#### TEXT TO READ
Hotel California - Eagles --- Oldie but a goody
Bm F#
On a dark desert highway, cool wind in my hair
A E
Warm smell of colitas rising up through the air
G D
Up ahead in the distance, I saw a shimmering light
Em
My head grew heavy and my sight grew dim
F#
I had to stop for the night

Bm F#
There she stood in the doorway; I heard the mission bell
A E
And I was thinking to myself this could be heaven or this could be hell
G D
Then she lit up a candle, and she showed me the way
Em F#
There were voices down the corridor, I thought I heard them say


----------



## Greebo (Feb 12, 2005)

"Take it easy" Playwell. (the eagles)





> The other song is called "F*** her gently


 I know...I just wanted to hear you say it.


----------



## angelrose (Feb 12, 2005)

"Dont be cruel" Elvis Presley


----------



## Vat69 (Feb 12, 2005)

*Clears throat* Back on topic thanks Greebo  

Say... in between sips of coke he told me that he thought we were sellin' out, layin' down, suckin' up to the man.
(TOOL)


----------



## Vat69 (Feb 12, 2005)

whoops double answer
I was too slow!


----------



## Greebo (Feb 12, 2005)

ooops, "been caught stealing" (Janes addiction)


----------



## angelrose (Feb 12, 2005)

Watch out for that "Secret Agent Man" Greebo, (Johnny Rivers)


----------



## Vat69 (Feb 13, 2005)

Yeah, he's like 'The Leader'. I heard him preach "Set it off, set it off my children"
(Audioslave)


----------



## Guest (Feb 13, 2005)

Listen to "these words" (natasha bedingfield), all that dont understand the rules of the game, go back and read them!!!!!


----------



## Greebo (Feb 13, 2005)

I guess its too "hard to handle" for some people. (Black Crowes...among others)


----------



## Hickson (Feb 13, 2005)

"What's Going On?" (Marvin Gaye)


----------



## Guest (Feb 13, 2005)

Either way Greebs, "i will survive" (Gloria Gaynor"


----------



## Greebo (Feb 13, 2005)

"Everybody wants to rule the world." Tears for Fears


----------



## craig.a.c (Feb 13, 2005)

I'm going to bed, "It's been a hard days night" ........The Beatles.


----------



## instar (Feb 13, 2005)

no doubt craig will be "sleepin late" (Dr Hook)


----------



## playwell (Feb 13, 2005)

Your all going about it the "Wrong Way"----(Sublime)


----------



## playwell (Feb 13, 2005)

I'm glad it's "Sunday Morning" ---- (Maroon 5)


----------



## splitty (Feb 13, 2005)

Playing this game 'Drives me crazy' - Fine Young Cannibals


----------



## Guest (Feb 13, 2005)

Yeah you're glad its sunday morning, but i wish it was "yesturday" (the beatles) again!!!


----------



## jimmy_the_kid (Feb 13, 2005)

sunday morning is "the next best thing" to yesturday shermy (madonna)


----------



## thals (Feb 13, 2005)

#### Interface element records
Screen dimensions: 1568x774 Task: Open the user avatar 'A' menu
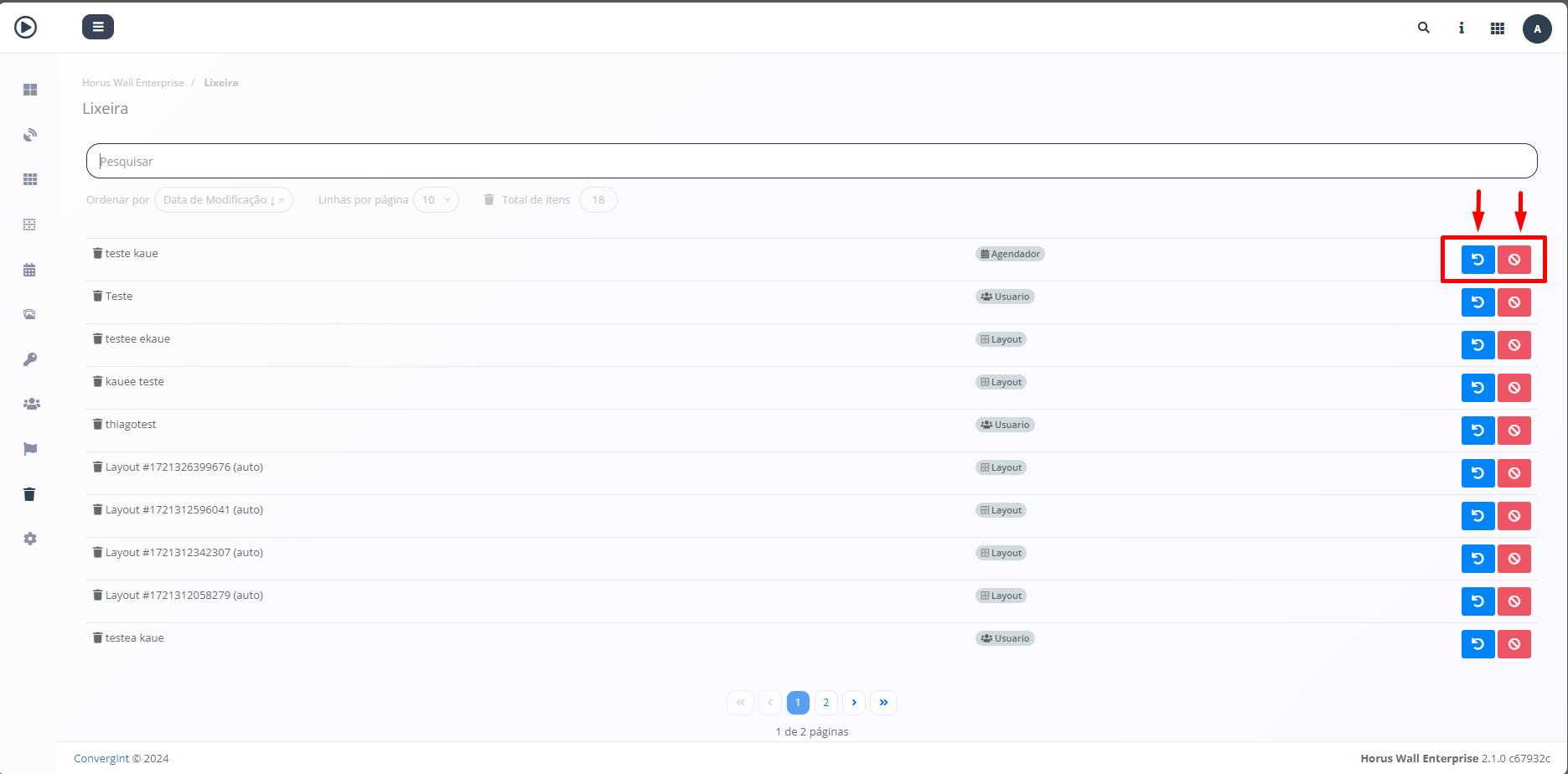pyautogui.click(x=1536, y=28)
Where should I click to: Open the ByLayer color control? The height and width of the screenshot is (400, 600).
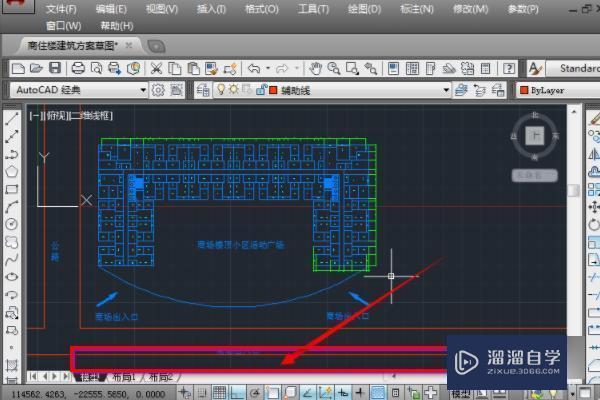tap(558, 90)
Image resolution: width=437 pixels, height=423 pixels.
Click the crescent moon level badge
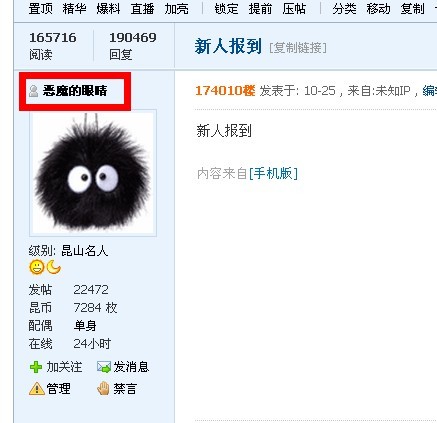(x=54, y=267)
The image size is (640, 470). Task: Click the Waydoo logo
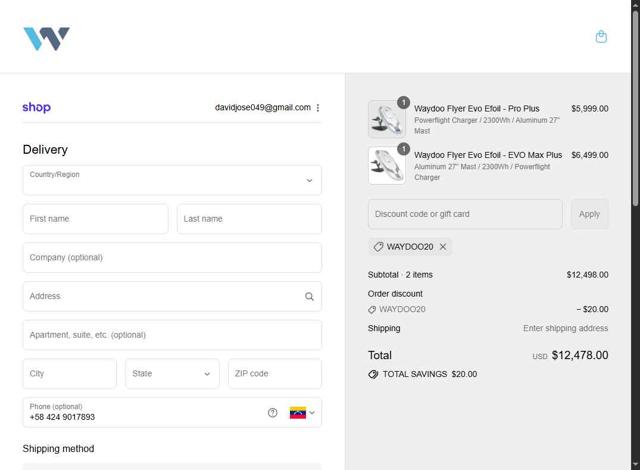[x=46, y=39]
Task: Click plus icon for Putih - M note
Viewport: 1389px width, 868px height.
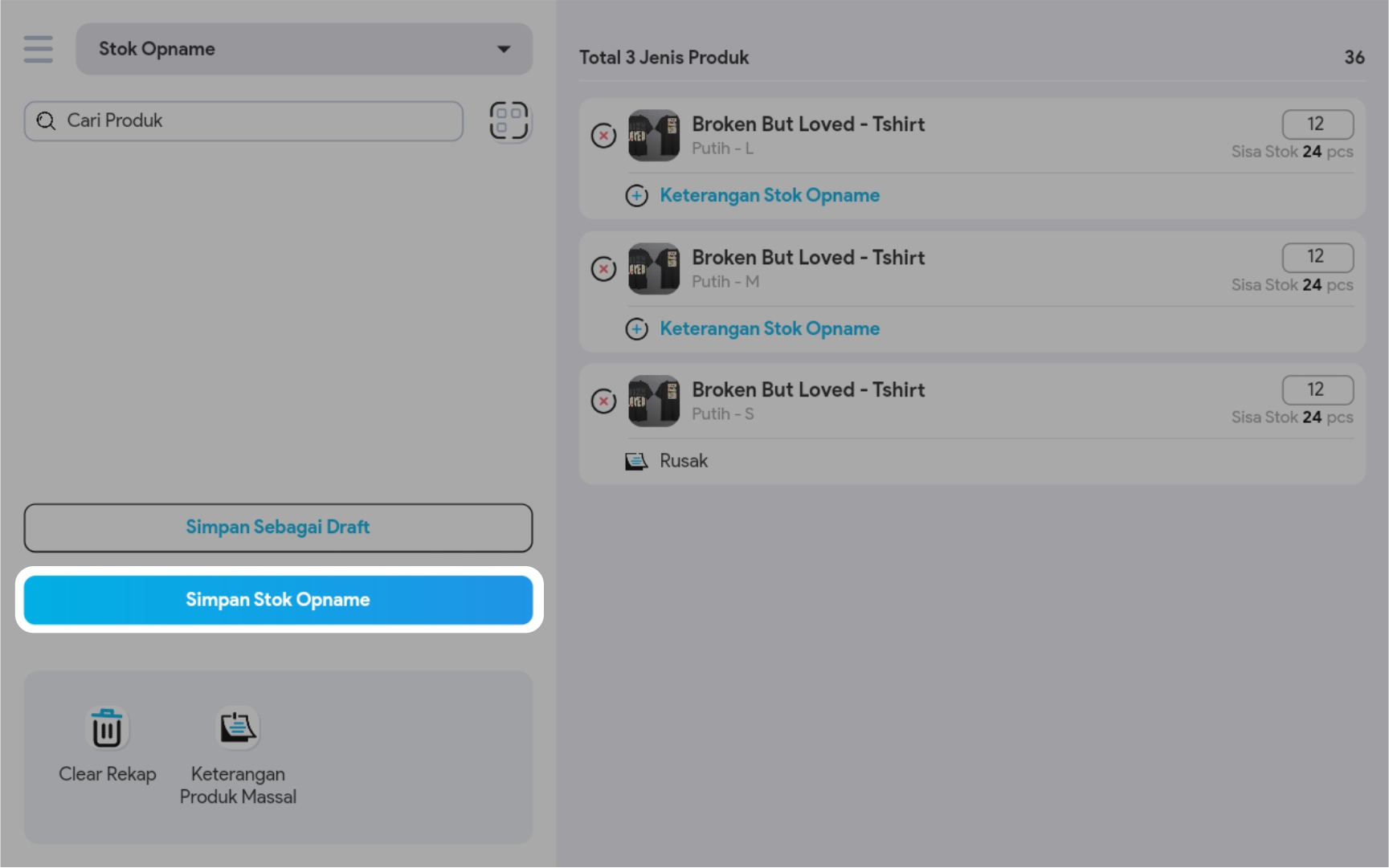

#### THE TASKS
a - Extract the passage of the song-title forum thread between "## Vat69 (Feb 13, 2005)" and "and read them!!!!!", inclusive, keeping every word unchanged.
b - In the song-title forum thread, why does Vat69 post "whoops double answer" in a second message? Reply in one to three sentences.
c - Continue the song-title forum thread from the point where it stops.

#### TASK-BY-TASK OUTPUTS
a -
## Vat69 (Feb 13, 2005)

Yeah, he's like 'The Leader'. I heard him preach "Set it off, set it off my children"
(Audioslave)


----------



## Guest (Feb 13, 2005)

Listen to "these words" (natasha bedingfield), all that dont understand the rules of the game, go back and read them!!!!!

b - Vat69 says it was a double answer because "I was too slow!"

c -
heyas, look who's "Back In Black" (AC/DC or as i luv to say "Acca Dacca") yay, rock on u guys!!! :twisted:


----------



## Guest (Feb 13, 2005)

Hi Pythonrockchik1, "welcome to the jungle" (Gun's n Rose's)


----------



## thals (Feb 13, 2005)

hehe shermy, "Already There" (Goo Goo Dolls)


----------



## thals (Feb 13, 2005)

man my "Life Sucks" (Eminem), which is why I'm so lucky that I'm sooo "Crazy In Love" (Beyonce) atm to notice :lol:


----------



## Greebo (Feb 13, 2005)

You guys are funnier than "frogs with dirty little lips". (Frank Zappa)


----------



## farmdog (Feb 13, 2005)

well sometimes --( britney spears ) were funny its a fever ( micheal Buble) it we keeps rollin ( limp bizcuit) with the good stuff


----------



## instar (Feb 13, 2005)

while "watchin the tide rollin in, sittin on the dock of the bay, wastin time" (michael Bolton)


----------



## craig.a.c (Feb 13, 2005)

I meet a guy the other day and "he got feet down below his knees".........The beatles


----------



## Guest (Feb 13, 2005)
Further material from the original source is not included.